Le déni de l’Occident face à ce pays est frappant: on salue
cette théocratie comme un allié et on fait mine de ne pas voir qu’elle est le
principal mécène idéologique de la culture islamiste. Les nouvelles générations
extrémistes du monde dit « arabe » ne sont pas nées djihadistes. Elles ont été
biberonnées par la Fatwa Valley, espèce de Vatican islamiste avec une vaste
industrie produisant théologiens, lois religieuses, livres et politiques
éditoriales et médiatiques agressives.
On pourrait contrecarrer : Mais l’Arabie saoudite n’est-elle
pas elle-même une cible potentielle de Daesh ? Si, mais insister sur ce point
serait négliger le poids des liens entre la famille régnante et le clergé religieux
qui assure sa stabilité — et aussi, de plus en plus, sa précarité. Le piège est
total pour cette famille royale fragilisée par des règles de succession
accentuant le renouvellement et qui se raccroche donc à une alliance ancestrale
entre roi et prêcheur. Le clergé saoudien produit l’islamisme qui menace le
pays mais qui assure aussi la légitimité du régime.

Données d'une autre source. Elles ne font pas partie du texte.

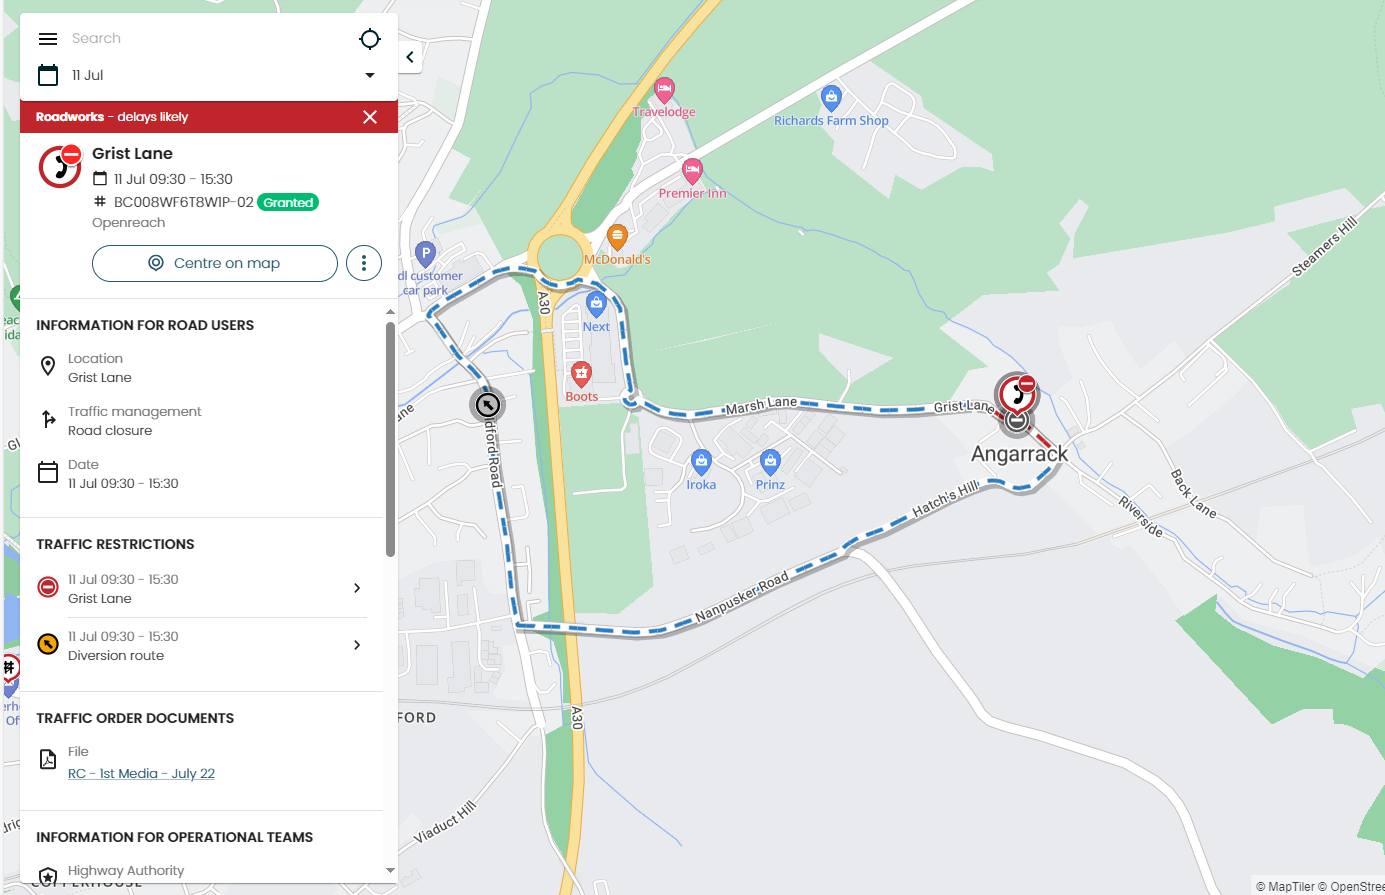Image resolution: width=1385 pixels, height=895 pixels.
Task: Click the Centre on map button
Action: coord(215,263)
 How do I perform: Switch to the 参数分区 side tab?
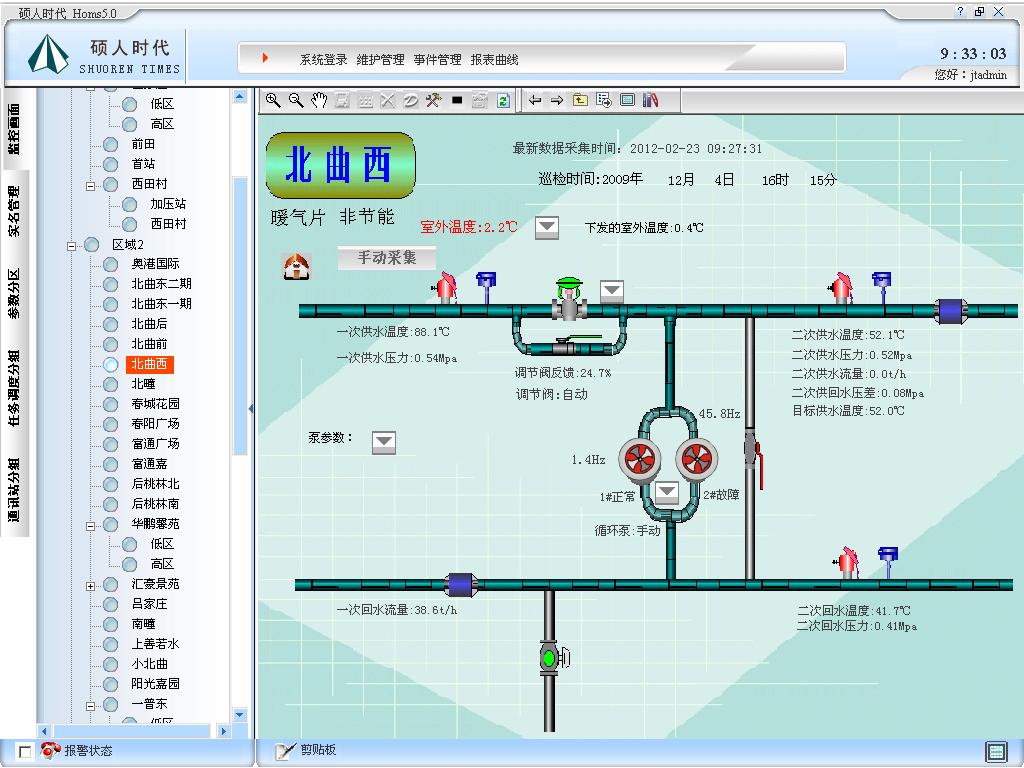point(14,293)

Il faut vivre dans le monde musulman pour comprendre
l’immense pouvoir de transformation des chaines TV religieuses sur la société
par le biais de ses maillons faibles : les ménages, les femmes, les milieux
ruraux. La culture islamiste est aujourd’hui généralisée dans beaucoup de pays
— Algérie, Maroc, Tunisie, Libye, Egypte, Mali, Mauritanie. On y retrouve des
milliers de journaux et des chaines de télévision islamistes (comme Echourouk
et Iqra), ainsi que des clergés qui imposent leur vision unique du monde, de la
tradition et des vêtements à la fois dans l’espace public, sur les textes de
lois et sur les rites d’une société qu’ils considèrent comme contaminée.

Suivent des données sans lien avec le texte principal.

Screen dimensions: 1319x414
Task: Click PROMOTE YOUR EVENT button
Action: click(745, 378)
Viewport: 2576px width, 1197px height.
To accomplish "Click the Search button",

Il faut lire certains journaux islamistes et leurs réactions
aux attaques de Paris. On y parle de l’Occident comme site de « pays impies »;
les attentats sont la conséquence d’attaques contre l’Islam ; les musulmans et
les arabes sont devenus les ennemis des laïcs et des juifs. On y joue sur
l’affect de la question palestinienne, le viol de l’Irak et le souvenir du
trauma colonial pour emballer les masses avec un discours messianique. Alors
que ce discours impose son signifiant aux espaces sociaux, en haut, les
pouvoirs politiques présentent leurs condoléances à la France et dénoncent un
crime contre l’humanité. Une situation de schizophrénie totale, parallèle au
déni de l’Occident face à l’Arabie Saoudite.

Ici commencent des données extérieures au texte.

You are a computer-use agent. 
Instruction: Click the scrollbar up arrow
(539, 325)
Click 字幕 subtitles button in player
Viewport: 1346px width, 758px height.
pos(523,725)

Ceci laisse sceptique sur les déclarations tonitruantes des
démocraties occidentales quant à la nécessité de lutter contre le terrorisme.
Cette soi-disant guerre est myope car elle s’attaque à l’effet plutôt qu’à la
cause. Daesh étant une culture avant d’être une milice, comment empêcher les
générations futures de basculer dans le djihadisme alors qu’on n’a pas épuisé
l’effet de la Fatwa Valley, de ses clergés, de sa culture et de son immense
industrie éditoriale?
Guérir le mal serait donc simple ? A peine. Le Daesh blanc
de l’Arabie Saoudite reste un allié de l’Occident dans le jeu des échiquiers au
Moyen-Orient. On le préfère à l’Iran, ce Daesh gris. Ceci est un piège, et il
aboutit par le déni à un équilibre illusoire : On dénonce le djihadisme comme
le mal du siècle mais on ne s’attarde pas sur ce qui l’a créé et le soutient.
Cela permet de sauver la face, mais pas les vies.
Daesh a une mère : l’invasion de l’Irak. Mais il a aussi un
père : l’Arabie saoudite et son industrie idéologique. Si l’intervention
occidentale a donné des raisons aux désespérés dans le monde arabe, le royaume
saoudien leur a donné croyances et convictions. Si on ne comprend pas cela, on
perd la guerre même si on gagne des batailles. On tuera des djihadistes mais
ils renaîtront dans de prochaines générations, et nourris des mêmes livres.
Les attaques à Paris remettent sur le comptoir cette
contradiction. Mais comme après le 11 septembre, nous risquons de l’effacer des
analyses et des consciences.
Kamel Daoud
Source : Kamel Daoud, pour le New York Times, le 20 novembre 2015.